Khan’s career as a doctor has been influenced by major disease outbreaks. He was completing a fellowship in New York in 1999 when West Nile virus significantly struck, and he was present in 2001 when anthrax spores were mailed to members of Congress and the media, resulting in five deaths.

He relocated to Toronto just months before the SARS outbreak in 2003. “Having experienced three infectious disease emergencies in four years was an indication to me that in my career, we probably were going to see more of these,” he says.

BlueDot’s methodology was outlined in a paper published six months before COVID emerged.

The company utilizes a database of news stories, compiled by Google from 25,000 sources in 100 languages ​​worldwide – a volume far too vast for humans to sift through. Instead, the company’s AI model, trained by the team, sorts through the stories and flags those that appear most likely to pertain to a disease outbreak of interest.

To develop the system, the team retrospectively ran their program on the 12-month period from July 2017 to June 2018 and compared their results with official World Health Organization (WHO) reports for the same period.

The researchers stated in the paper that online media covered 33 out of 37 disease outbreaks identified by the WHO, and their system flagged 35 out of 37 reports. Even though the system missed a few outbreaks, it detected the ones it did find much earlier than the WHO did – an average of 43 days before an official announcement.

Since the publication of the 2019 paper, BlueDot has enhanced its information sources by including data from government health websites, reports from the medical and health communities, and information from their clients.

Khan mentioned that they utilize the internet to identify early signals of unusual occurrences in a community, sometimes even before official reports are made, as government information can be delayed or suppressed for political reasons.

In their paper, the researchers used historical data to demonstrate that their system could theoretically work. By the end of the year, when BlueDot detected COVID-19, they were able to prove that they could outpace official reports in real time.

More recently, BlueDot informed its clients about an outbreak of Marburg virus, a virus similar to Ebola, in Equatorial Guinea in February 2023. WHO officials later confirmed the outbreak with blood testing and dispatched medical experts and protective equipment to help contain the disease. Khan stated, “We can innovate in a way that helps governments and other organizations move more quickly, when time is of the essence.”

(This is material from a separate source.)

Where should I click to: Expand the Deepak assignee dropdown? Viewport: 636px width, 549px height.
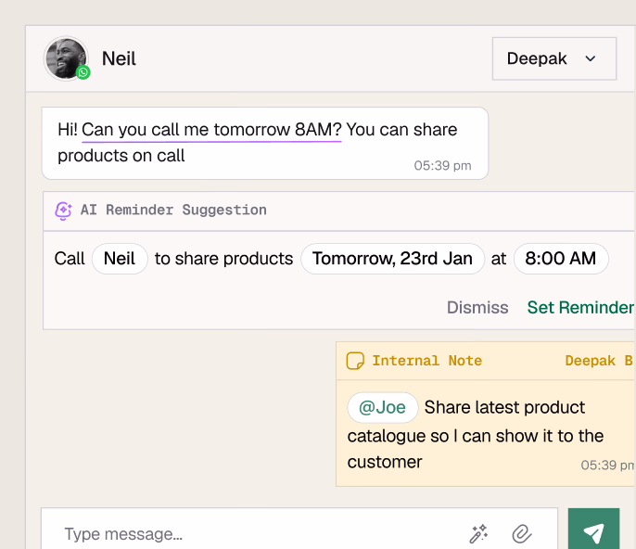click(x=553, y=58)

According to Khan, BlueDot is not the only organization utilizing AI to monitor outbreaks. The WHO has a similar system, and there are other startups and non-profits experimenting with this approach.

Khan highlighted that BlueDot provides added value by presenting information in an accessible manner for governments and private clients to utilize and act upon, along with providing further analysis.

“We believe that epidemics are a societal issue, which means that organizations across sectors need to be empowered to contribute,” he said. Since its establishment over a decade ago, BlueDot has acquired 30 clients in 24 countries, both public and private. Its government clients represent 400 million people.

Khan pointed out that advancements in AI since 2019 are creating new possibilities for utilizing the technology to analyze and report information. Sorting through the data generated by the system can be a time-consuming task for a human.

He also mentioned that AI is improving in generating text and visuals such as infographics, eliminating the need for humans to create routine reports with summaries, charts, and simple analysis.

BlueDot has also implemented a new interface that allows individuals to inquire about disease outbreaks using everyday language. Previously, working with the system required some computer coding skills, he noted.

In the future, the company aims to tailor its reports to different audiences – for example, creating one kind of report for a doctor and another for a policymaker. “Generative AI is enabling us to communicate insights to a diverse set of audiences at a large scale,” Khan stated.

Instead of replacing humans, he believes that AI will complement them, enabling teams of experts to analyze and make decisions about much more data than they could handle otherwise.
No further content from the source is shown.